Current Build
Work Group FHIR Infrastructure & Security Ballot Status: Informative

The Security and Privacy Module describes how to protect a FHIR server (through access control and authorization), how to document what permissions a user has granted (consent), and how to keep records about what events have been performed (audit logging and provenance). FHIR does not mandate a single technical approach to security and privacy; rather, the specification provides a set of building blocks that can be applied to create secure, private systems.

The Security and Privacy module includes the following materials:

Resources Datatypes Implementation Guidance and Principles

FHIR is focused on the data access methods and encoding leveraging existing Security solutions.
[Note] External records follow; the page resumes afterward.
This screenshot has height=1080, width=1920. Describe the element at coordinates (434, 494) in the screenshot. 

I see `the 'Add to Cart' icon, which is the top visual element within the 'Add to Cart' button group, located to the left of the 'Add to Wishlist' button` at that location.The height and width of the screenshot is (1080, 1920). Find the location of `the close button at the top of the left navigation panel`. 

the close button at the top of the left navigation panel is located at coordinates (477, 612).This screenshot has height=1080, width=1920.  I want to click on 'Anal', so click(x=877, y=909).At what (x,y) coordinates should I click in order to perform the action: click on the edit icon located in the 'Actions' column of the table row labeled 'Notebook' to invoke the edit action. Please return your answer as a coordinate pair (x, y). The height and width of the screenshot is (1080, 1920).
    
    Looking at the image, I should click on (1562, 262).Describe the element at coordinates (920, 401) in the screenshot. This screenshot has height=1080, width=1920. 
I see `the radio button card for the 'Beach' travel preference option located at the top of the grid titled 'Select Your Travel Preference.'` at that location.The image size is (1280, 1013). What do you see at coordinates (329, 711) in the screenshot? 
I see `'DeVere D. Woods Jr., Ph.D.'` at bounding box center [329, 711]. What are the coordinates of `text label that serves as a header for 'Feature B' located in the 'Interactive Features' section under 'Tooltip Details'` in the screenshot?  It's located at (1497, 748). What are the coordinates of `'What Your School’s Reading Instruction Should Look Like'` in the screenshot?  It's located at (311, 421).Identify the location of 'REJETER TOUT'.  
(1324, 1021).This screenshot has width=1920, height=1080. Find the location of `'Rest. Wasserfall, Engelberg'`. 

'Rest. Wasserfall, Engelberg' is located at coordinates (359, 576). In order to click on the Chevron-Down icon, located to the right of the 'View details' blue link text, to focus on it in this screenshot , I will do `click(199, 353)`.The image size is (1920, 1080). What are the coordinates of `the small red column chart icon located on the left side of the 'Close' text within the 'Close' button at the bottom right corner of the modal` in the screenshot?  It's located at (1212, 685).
Security in FHIR needs to focus on the set of considerations required to ensure that data can be discovered, accessed, or altered only in accordance with expectations and policies. Implementation should leverage existing security standards and implementations to ensure that:

  • All communications can be encrypted to prevent unauthorized access.
  • No information leaks when errors occur
  • No active script content can be injected into narrative resources
  • Full audit trails can be constructed and used to detect anomalous access patterns

For general security considerations and principles, see Security. Please leverage mature Security Frameworks cover device security, cloud security, big-data security, service-to-service security, etc. See NIST Mobile Device Security and OWASP Mobile Secuity . These security frameworks include prioritized lists of most important concerns.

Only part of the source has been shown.